Fachkräftemangel beklagt
„Deutschland muss starke Industrienation bleiben“

Münster-Angelmodde -

Karl-Josef Laumann, Landesminister für Arbeit, Gesundheit und Soziales, fand auch ein paar sehr kritische Worte, als er am Samstagabend beim „Politischen Frühstück“ sprach, zu dem die Angelmodder Ortsunion eingeladen hatte.

Montag, 15.07.2019, 07:00 Uhr aktualisiert: 21.07.2019, 18:08 Uhr
War beim „Politischen Frühstück“ der Angelmodder Ortsunion zu Gast: Karl-Josef Laumann, Landesminister für Arbeit, Gesundheit und Soziales. Foto: anh

Gleich zwei Landespolitiker kamen am Samstag zum „Politischen Frühstück“ im Pfarrheim von St. Bernhard, zu dem die Ortsunion Angelmodde eingeladen hatte: der Minister für Arbeit, Gesundheit und Soziales des Landes Nordrhein-Westfalen, Karl-Josef Laumann , und Stefan Nacke , Mitglied des Landtages seit 2017 und inzwischen Wissenschafts Sprecher seiner CDU-Fraktion.

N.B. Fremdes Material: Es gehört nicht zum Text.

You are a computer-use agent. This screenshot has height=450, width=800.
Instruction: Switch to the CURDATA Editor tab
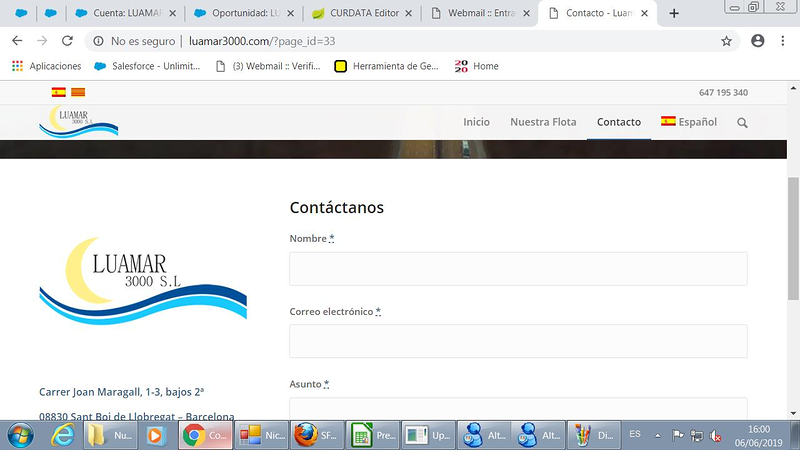(x=361, y=14)

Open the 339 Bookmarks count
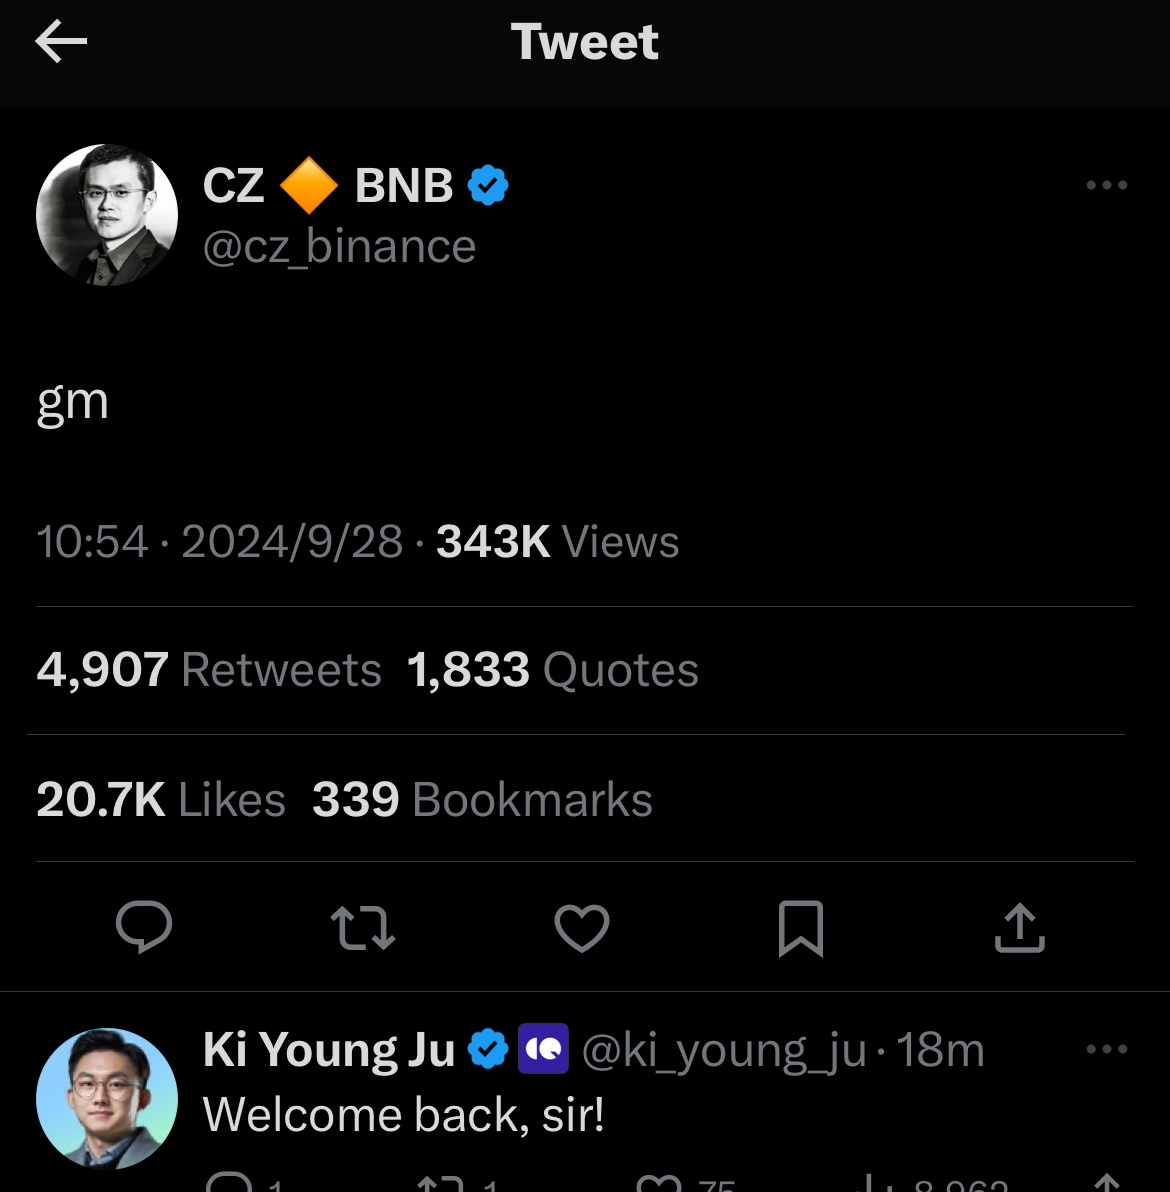pos(482,800)
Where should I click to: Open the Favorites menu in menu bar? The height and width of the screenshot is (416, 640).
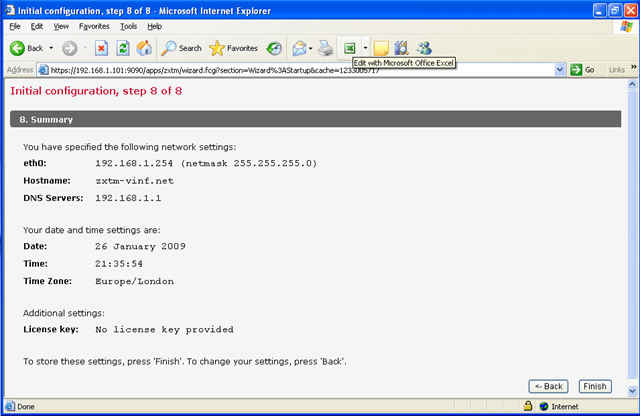94,26
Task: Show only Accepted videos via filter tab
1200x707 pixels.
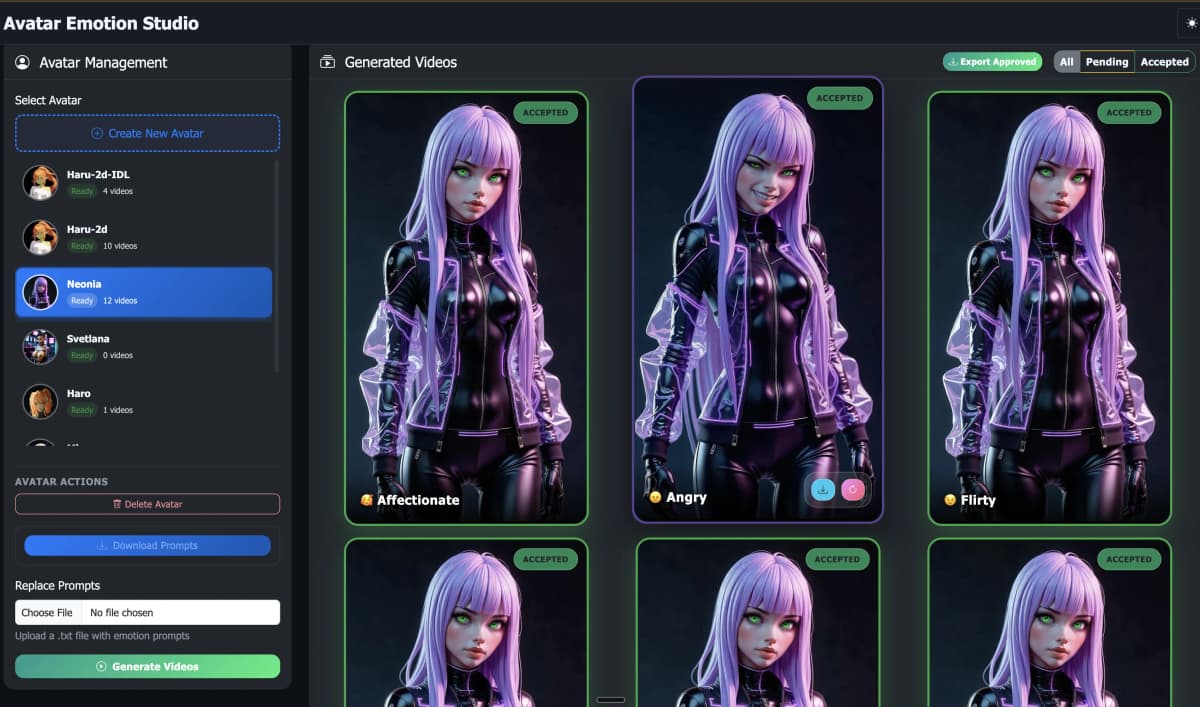Action: coord(1163,61)
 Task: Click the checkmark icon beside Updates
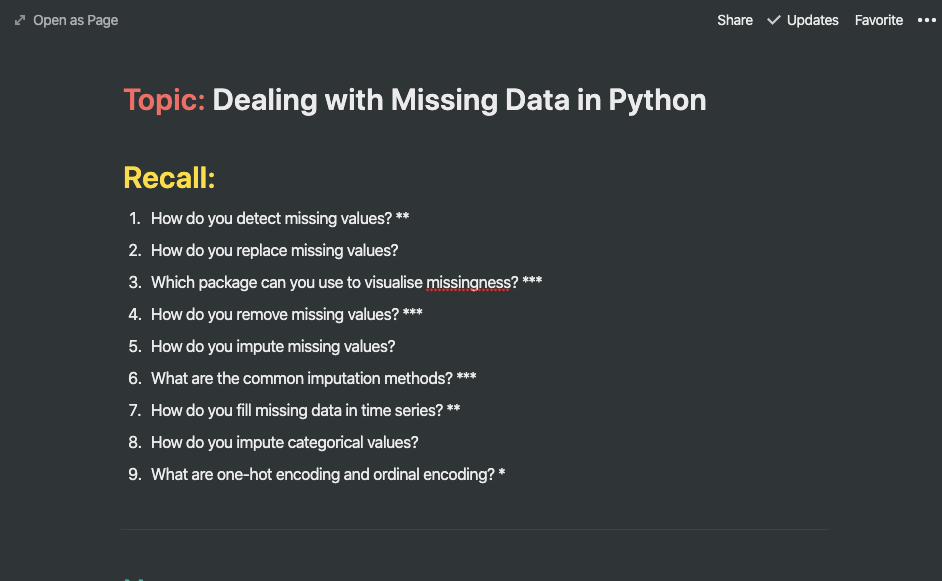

Zum Eklat im Landtag vom Mittwoch wertete Nacke gegenüber der AfD: „Das sind alles Kämpfer gegen die Demokratie.“ Zu deren „Schau-Antrag“ meinte er, er sei „wie wir das von der AfD kennen, nicht besonders aussagekräftig.“ Und: „Wir müssen sie politisch bekämpfen – da müssen wir alle ran.“ Sehr erfreulich für Münster sei die geplante Ansiedlung einer Batterie-Fabrik nahe Amelsbüren.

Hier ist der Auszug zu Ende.